_Problem requirements_
Show all lines of the entries in which the word "computer" is found.

_Data listing_
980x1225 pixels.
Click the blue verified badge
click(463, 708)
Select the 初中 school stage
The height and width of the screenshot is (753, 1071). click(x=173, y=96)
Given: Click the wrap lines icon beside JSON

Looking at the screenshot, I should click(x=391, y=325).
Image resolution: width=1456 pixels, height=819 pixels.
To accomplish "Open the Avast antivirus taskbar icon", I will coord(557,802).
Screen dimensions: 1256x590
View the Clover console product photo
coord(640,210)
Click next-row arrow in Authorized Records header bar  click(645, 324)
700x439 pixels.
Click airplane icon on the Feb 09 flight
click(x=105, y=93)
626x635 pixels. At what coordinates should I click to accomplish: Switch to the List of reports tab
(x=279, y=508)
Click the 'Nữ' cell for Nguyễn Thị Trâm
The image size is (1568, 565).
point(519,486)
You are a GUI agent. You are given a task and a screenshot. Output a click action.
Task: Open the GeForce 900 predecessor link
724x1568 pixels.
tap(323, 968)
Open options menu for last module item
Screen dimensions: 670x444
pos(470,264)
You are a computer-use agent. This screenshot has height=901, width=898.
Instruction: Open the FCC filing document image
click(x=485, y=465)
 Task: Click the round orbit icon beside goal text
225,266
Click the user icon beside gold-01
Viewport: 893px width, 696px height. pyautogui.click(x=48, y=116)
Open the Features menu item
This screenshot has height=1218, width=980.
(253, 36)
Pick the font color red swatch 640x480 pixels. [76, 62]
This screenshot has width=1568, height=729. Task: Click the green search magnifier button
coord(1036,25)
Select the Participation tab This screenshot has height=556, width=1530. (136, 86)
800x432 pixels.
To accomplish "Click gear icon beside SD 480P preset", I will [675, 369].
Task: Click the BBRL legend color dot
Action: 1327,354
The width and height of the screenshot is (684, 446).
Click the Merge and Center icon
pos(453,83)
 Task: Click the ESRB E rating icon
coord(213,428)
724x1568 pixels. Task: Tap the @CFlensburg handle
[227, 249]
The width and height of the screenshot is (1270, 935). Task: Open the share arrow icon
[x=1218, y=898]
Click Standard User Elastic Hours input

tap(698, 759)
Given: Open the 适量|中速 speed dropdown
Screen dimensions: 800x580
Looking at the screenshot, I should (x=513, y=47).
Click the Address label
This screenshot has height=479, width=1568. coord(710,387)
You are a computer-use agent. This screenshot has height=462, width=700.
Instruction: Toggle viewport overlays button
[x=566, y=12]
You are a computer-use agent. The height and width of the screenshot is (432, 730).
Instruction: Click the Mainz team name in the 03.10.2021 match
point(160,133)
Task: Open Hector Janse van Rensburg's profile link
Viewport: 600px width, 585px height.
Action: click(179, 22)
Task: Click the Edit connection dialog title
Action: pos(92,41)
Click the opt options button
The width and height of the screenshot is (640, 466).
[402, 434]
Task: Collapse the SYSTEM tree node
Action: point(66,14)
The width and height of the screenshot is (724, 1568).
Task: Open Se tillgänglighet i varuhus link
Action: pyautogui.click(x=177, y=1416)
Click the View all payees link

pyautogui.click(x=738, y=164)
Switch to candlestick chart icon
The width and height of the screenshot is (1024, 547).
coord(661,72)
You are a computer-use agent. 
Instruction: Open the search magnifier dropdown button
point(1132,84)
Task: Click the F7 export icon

_Task answer_
You are a computer-use agent. This screenshot has height=901, width=898.
You are a computer-use agent. This screenshot has height=462, width=700.
You are a computer-use agent. The height and width of the screenshot is (432, 730).
You are a computer-use agent. 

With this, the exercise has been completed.